TO DO.
• a. Please reproduce, word for word, the part of the Lily Tomlin interview that begins at the words "Lily Tomlin: Well" and stops after "and observe you?".
• b. Answer these from the Lily Tomlin interview:
(i) How old is Elle's pregnant granddaughter in Grandma?
(ii) Which film, Tomlin's first movie, earned her an Oscar nomination?
(iii) In how many days was Grandma made?
• c. Name every actor the Lily Tomlin interview lists as playing a supporting character in Grandma.

GIVEN PASSAGE.
####

First, there has been her reteaming with Jane Fonda ( her onscreen pal from the adored feminist comedy 9 to 5 ) in the Netflix series Grace and Frankie, in which Tomlin brings her endearing character, an aging hippie, depth, pathos and plenty of laughs. The series has been a hit; Tomlin has been nominated for an Emmy and she's four episodes into shooting the second season.

Now, Tomlin stars in her first movie in decades, the lovely road comedy Grandma ( opening Friday ), in which she plays feisty septuagenarian Elle Reid, an esteemed lesbian poet and avowed feminist who is enlisted by her pregnant 18-year-old granddaughter ( the lovely Julia Garner ) to find the money so she can have an abortion. Elle doesn't hesitate and off the two go in her vintage car, encountering a host of real characters.

Writer-director Paul Weitz wrote the part specifically for Tomlin, 76. The movie—a dramedy that also has wonderful supporting characters populated by Sam Elliott, Marcia Gay Harden, Laverne Cox, Judy Greer and Elizabeth Pena—is unthinkable without her.

Forty years after being Oscar nominated for Nashville, her first movie, there is buzz about Tomlin getting a second chance at Oscar gold. For Tomlin, who married her longtime partner Jane Wagner last year, that's about the only honor that hasn't been bestowed on her over the course of her laudable career. And as she reveals in this exclusive interview with Windy City Times, she isn't done yet.

Windy City Times: I want to take a moment here at the outset to say "thank you" on behalf of Our People for holding the torch aloft. I just want to rejoice that our own darling Lily Tomlin is playing one of us onscreen so spectacularly.

Lily Tomlin: Well thank you—thank you, thank you!

WCT: I love the irony that Paul Weitz—a man—wrote this beautiful part for you.

LT: I know. It's so amazing.

WCT: How close is the character of Elle Reid to you? Did he sit with you and observe you?

LT: No, he didn't. He totally surprised me by springing this script on me. I had no idea. After we finished Admission he called me and asked me to go out to lunch and then he said, "I've written a movie with you in mind" and that sort of struck terror in my heart because I liked him so much after we'd done Admission and I loved his About a Boy and so I said, "Oh God, what if I don't like it? I'll have to tell him that I don't like it. So, I was kind of fearful." Anyway, I loved it; I thought it was a terrific script and he got the most wonderful people to be in it. Every performance is just wonderful. I tell you, I don't know if it's because we did it in 19 days or because we had a low budget but it's just a special movie.

####

SOURCE DATA.

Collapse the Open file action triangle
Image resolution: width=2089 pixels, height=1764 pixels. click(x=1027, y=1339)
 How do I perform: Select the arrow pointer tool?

####

SOLUTIONS TO THE PROBLEMS.
• a.
Lily Tomlin: Well thank you—thank you, thank you!

WCT: I love the irony that Paul Weitz—a man—wrote this beautiful part for you.

LT: I know. It's so amazing.

WCT: How close is the character of Elle Reid to you? Did he sit with you and observe you?

• b.
(i) 18
(ii) Nashville
(iii) 19

• c. Sam Elliott, Marcia Gay Harden, Laverne Cox, Judy Greer, Elizabeth Pena